▸ DESCRIPTION OF THE TASK:
What follows is a listing; repeat exactly, and only, its lines from the one holding "Viewport: 161px width, 173px height." through the last, leaving any pictures out.

------------------------------------

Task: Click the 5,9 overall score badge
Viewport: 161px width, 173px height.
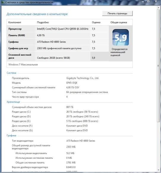Action: point(121,37)
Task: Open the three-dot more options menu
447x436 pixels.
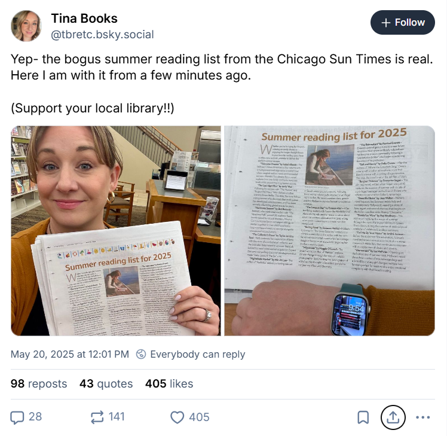Action: point(422,417)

------------------------------------

▸ RESPONSE FOR THIS EXERCISE:
Viewport: 161px width, 173px height.
Action: point(121,37)
Task: Open the three-dot more options menu
447x436 pixels.
Action: point(422,417)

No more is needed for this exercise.